Pada kesempatan itu, juga disinggung soal nasab yang memang secara teks ada dalam bagian akhir hadits yang dibahas. ’’....waman baththaa bihi ‘amaluhu, lam yusri’ bihi nasabuhu. Barangsiapa yang kendor dalam melakukan amal, maka nasab (keturunan) tidak akan bisa mempercepat, mulianya nasab tidak dapat bermanfaat, tidak dapat membantu, tidak dapat menambal kekurangan. Sebab, mendekatkan diri kepada Allah tidak berhasil hanya mengandalkan nasab, keluarga, dan kerabat. Untuk taqarrub kepada Allah itu dengan melakukan amal saleh,’’ ungkapnya membacakan syarah hadits yang ada di halaman 70.
Perlu diketahui, bunyi bagian hadits dari Sahabat Abi Hurairah ra yang diriwayatkan Imam Muslim tersebut adalah man naffasa ‘an mukminin kurbatan min kurabiddunya naffasallahu ‘anhu kurbatan min kurabi yaumilqiyamati, waman yassara ‘ala mu’sirin yassarallahu ‘alaihi fiddunya wal akhirati, waman satara musliman satarallahu fiddunya wal akhirati, wallahu fi ’aunil’abdi ma kanal’abdu fi ‘auni akhihi, waman salaka thariqan yaltamisu fihi ‘ilman sahhalallahu lahu bihi thariqan ilaljannati......
(Barangsiapa melapangkan kesempitan mukmin di dunia, Allah akan melapangkan dari orang tersebut kesempitan dari kesusahan-kesusahan hari kiamat; barangsiapa memudahkan orang yang sedang kesulitan, Allah akan memberikan kemudahan di dunia dan akhirat; barangsiapa menutupi aib Muslim, Allah akan menutupi aib orang tersebut di dunia dan akhirat, Allah senantiasa menolang hamba-Nya selagi hamba tersebut menolong saudaranya; barangsiapa berjalan ke jalan mencari ilmu, Allah akan memudahkan bagi orang tersebun jalan ke surga.....)
’’Dari hadits tersebut, sejumlah kiai menyampaikan kepada para santrinya saat berangkat mengaji, mencari ilmu, harus semangat karena berangkat menuju surga,’’ terang pria yang pernah menimba ilmu di Pondok Pesantren Ringinagung, Kediri, Jawa Timur, itu.
Dalam syarahnya juga dijelaskan, lanjut pria berkacamata yang mengenakan baju lengan panjang warna putih itu, saat membaca Al-Qur’an hendaknya fokus.’’Tidak diselingi ngobrol, main handphone, misalnya.

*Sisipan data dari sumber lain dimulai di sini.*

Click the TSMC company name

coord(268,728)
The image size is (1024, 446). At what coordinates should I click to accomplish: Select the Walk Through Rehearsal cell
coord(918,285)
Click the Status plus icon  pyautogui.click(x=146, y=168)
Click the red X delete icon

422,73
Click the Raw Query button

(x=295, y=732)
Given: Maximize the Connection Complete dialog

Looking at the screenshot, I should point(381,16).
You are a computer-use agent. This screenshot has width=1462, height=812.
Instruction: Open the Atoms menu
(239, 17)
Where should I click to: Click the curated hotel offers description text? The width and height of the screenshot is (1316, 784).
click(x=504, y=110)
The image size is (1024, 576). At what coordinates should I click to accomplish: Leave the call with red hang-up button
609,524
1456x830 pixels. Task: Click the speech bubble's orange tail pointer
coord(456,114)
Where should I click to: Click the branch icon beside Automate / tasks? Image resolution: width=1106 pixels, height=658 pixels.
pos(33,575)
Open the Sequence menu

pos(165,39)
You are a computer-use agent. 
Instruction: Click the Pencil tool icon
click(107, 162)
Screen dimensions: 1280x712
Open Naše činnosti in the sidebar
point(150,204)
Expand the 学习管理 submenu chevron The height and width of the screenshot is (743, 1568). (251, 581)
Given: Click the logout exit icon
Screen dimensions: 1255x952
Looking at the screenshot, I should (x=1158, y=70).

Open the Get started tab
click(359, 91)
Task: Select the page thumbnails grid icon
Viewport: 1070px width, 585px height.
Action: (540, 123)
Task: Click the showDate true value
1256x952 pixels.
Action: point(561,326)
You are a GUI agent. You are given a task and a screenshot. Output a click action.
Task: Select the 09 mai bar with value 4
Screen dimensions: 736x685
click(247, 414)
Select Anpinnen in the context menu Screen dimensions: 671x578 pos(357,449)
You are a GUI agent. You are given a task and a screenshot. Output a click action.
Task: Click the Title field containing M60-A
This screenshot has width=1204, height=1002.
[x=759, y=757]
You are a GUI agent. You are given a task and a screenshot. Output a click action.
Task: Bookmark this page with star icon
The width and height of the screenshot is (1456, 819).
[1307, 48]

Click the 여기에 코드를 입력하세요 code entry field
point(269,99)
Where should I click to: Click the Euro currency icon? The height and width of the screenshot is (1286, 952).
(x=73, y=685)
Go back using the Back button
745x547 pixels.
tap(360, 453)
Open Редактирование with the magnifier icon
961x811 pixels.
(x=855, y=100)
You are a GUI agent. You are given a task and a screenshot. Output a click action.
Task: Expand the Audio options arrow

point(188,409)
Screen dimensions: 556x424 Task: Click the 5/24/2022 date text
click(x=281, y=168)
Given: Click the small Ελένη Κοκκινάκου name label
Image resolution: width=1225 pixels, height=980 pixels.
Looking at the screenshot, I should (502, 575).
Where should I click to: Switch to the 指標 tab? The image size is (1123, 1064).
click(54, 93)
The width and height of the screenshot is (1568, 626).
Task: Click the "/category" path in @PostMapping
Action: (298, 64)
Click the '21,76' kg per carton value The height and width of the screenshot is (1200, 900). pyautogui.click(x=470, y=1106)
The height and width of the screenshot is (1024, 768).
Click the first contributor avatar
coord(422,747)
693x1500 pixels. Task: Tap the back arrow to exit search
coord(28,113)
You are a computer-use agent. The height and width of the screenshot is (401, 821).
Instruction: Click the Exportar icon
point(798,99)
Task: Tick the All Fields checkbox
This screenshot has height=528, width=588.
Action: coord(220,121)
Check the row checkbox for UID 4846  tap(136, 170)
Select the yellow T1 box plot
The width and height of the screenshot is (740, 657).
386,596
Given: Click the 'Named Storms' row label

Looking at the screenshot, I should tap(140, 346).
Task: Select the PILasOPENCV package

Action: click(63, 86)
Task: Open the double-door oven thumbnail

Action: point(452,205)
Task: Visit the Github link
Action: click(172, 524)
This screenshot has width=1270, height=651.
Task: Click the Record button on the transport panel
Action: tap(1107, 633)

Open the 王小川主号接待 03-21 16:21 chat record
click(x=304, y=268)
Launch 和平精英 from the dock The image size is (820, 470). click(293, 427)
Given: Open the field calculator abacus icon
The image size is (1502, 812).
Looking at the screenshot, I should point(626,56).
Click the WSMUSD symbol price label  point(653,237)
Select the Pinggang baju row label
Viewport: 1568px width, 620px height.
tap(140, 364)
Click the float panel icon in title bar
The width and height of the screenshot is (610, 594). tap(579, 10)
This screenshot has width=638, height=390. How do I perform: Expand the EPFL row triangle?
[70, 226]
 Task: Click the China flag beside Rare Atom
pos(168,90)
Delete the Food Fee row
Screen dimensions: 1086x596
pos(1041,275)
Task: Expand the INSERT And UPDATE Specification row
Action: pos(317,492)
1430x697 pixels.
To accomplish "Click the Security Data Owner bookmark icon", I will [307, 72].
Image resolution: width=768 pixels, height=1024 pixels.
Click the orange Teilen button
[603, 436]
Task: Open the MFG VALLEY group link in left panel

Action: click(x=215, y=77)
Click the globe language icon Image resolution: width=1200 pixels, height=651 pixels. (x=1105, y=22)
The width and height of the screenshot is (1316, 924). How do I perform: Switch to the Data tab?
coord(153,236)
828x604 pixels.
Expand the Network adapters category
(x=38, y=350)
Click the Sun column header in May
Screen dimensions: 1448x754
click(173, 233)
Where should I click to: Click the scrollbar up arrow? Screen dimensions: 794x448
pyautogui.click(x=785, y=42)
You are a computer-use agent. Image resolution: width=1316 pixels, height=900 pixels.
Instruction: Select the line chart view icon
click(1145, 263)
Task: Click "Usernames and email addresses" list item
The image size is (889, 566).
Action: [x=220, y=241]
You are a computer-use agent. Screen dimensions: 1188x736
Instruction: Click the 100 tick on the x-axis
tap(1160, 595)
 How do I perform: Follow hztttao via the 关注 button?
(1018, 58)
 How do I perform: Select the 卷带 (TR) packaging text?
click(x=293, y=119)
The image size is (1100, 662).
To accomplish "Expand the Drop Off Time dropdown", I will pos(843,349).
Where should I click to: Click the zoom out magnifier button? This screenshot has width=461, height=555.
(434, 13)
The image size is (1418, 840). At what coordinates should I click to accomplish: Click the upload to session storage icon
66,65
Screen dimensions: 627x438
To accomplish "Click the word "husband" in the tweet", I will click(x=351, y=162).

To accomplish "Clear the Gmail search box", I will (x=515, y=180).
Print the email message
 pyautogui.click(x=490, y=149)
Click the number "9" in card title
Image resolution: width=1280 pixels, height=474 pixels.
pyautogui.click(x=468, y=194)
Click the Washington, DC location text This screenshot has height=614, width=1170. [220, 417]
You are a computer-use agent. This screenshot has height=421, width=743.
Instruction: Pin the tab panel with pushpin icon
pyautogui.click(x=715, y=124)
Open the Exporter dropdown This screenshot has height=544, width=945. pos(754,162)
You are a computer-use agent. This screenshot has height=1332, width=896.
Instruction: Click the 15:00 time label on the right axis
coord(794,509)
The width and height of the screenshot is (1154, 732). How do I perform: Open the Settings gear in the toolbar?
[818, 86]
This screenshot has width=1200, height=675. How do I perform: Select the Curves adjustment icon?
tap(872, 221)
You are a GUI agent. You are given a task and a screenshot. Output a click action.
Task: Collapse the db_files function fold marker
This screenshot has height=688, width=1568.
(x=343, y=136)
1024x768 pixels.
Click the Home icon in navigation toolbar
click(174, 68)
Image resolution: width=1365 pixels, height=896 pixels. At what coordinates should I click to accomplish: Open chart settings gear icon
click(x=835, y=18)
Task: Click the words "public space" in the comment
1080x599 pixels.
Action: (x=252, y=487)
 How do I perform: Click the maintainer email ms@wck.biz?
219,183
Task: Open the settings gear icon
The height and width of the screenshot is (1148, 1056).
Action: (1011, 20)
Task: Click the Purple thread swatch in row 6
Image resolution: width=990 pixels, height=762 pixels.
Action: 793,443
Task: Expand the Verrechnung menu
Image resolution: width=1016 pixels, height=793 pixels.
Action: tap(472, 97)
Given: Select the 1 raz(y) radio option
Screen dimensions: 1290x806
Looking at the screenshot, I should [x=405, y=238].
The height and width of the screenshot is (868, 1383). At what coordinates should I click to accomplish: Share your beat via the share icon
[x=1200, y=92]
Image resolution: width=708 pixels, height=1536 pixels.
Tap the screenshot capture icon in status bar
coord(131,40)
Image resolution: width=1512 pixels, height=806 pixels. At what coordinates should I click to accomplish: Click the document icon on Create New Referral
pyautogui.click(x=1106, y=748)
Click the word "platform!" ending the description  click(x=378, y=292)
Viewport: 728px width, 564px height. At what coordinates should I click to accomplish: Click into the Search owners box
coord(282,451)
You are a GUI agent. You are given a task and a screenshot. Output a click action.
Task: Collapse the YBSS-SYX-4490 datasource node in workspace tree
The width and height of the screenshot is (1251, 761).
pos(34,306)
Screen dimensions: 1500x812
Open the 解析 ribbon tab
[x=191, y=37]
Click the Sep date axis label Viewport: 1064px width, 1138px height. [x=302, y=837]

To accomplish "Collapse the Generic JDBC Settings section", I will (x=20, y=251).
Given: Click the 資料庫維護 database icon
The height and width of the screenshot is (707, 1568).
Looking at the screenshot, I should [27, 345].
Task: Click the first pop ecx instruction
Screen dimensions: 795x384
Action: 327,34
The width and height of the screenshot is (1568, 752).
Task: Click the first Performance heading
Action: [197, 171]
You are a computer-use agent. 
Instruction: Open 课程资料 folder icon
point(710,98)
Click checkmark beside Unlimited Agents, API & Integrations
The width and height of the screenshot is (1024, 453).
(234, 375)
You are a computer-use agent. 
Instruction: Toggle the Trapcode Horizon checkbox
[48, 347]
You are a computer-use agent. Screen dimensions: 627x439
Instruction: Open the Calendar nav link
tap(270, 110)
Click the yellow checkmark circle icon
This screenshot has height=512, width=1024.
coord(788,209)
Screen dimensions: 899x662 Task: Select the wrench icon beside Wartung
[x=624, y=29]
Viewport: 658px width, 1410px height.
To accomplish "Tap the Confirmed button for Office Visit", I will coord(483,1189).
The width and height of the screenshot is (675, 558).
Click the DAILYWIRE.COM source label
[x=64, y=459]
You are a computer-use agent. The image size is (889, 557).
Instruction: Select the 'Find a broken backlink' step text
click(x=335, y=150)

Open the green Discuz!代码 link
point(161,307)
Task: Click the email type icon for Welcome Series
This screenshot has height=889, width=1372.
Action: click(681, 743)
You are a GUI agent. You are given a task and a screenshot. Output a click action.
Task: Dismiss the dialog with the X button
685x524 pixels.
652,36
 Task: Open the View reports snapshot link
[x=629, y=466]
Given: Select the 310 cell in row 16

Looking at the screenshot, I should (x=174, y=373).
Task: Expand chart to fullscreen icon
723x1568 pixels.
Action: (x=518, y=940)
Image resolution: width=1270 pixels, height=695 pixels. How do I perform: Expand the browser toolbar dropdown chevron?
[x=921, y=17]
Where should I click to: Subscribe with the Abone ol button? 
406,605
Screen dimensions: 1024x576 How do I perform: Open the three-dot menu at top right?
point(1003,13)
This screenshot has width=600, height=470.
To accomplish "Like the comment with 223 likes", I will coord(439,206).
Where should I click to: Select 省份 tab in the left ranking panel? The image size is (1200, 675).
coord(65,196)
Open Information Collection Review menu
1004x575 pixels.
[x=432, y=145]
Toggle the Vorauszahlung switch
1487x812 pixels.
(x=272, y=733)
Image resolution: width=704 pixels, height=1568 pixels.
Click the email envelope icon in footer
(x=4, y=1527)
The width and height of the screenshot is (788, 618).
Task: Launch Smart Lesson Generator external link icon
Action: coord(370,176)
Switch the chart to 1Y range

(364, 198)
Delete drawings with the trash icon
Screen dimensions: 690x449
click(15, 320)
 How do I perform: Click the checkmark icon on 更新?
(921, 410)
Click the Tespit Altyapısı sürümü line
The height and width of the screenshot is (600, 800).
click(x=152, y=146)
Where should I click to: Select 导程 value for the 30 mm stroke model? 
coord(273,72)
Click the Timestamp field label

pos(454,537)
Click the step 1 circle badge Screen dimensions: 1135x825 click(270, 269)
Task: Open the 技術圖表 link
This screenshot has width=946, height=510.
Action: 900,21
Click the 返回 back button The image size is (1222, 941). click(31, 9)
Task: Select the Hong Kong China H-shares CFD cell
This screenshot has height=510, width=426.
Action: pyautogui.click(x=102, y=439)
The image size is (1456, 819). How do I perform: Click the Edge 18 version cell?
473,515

Berusaha agar levelnya saat membaca Al-Qur’an seakan-akan Allah berbicara atau berada di hadapan kita. Harus sungguh-sungguh. Coba bayangkan, kalau ngobrol sama orang atau teman, yang diajak ngobrol sembari main handphone, seperti apa rasanya. Lebih-lebih ini dengan Allah,’’ ungkap pria yang hobi wayang itu yang malam itu mengaji kitab dari halaman 66 hingga 70.
Sekadar diketahui, ngaji kitab rutin ini digelar setiap Selasa malam. Satu rangkaian dengan istighotsah dan pembacaan Shalawat Nariyah yang malam itu dipimpin KH Ahmad Misbah, ketua Lembaga Dakwah Pengurus Cabang Nahdlatul Ulama Tangsel.
Dan perlu diketahui juga, Arbain Haditsan Tata'allaq bi Mabadi' Jamiyyah Nahdatil Ulama merupakan karya Hadratussyekh KH Hasyim Asy’ari, pendiri NU. Kitab Mbah Hasyim—sapaan Hadratussyekh KH Hasyim Asy’ari—yang berkenaan dengan berdirinya Jam’iyyah NU itu, memiliki kekhasan. Kitab tersebut dilampirkan bersamaan dengan Mukaddimah Qanun Asasi Nahdatul Ulama yang berkaitan erat (tata'allaq) dengan berdirinya NU.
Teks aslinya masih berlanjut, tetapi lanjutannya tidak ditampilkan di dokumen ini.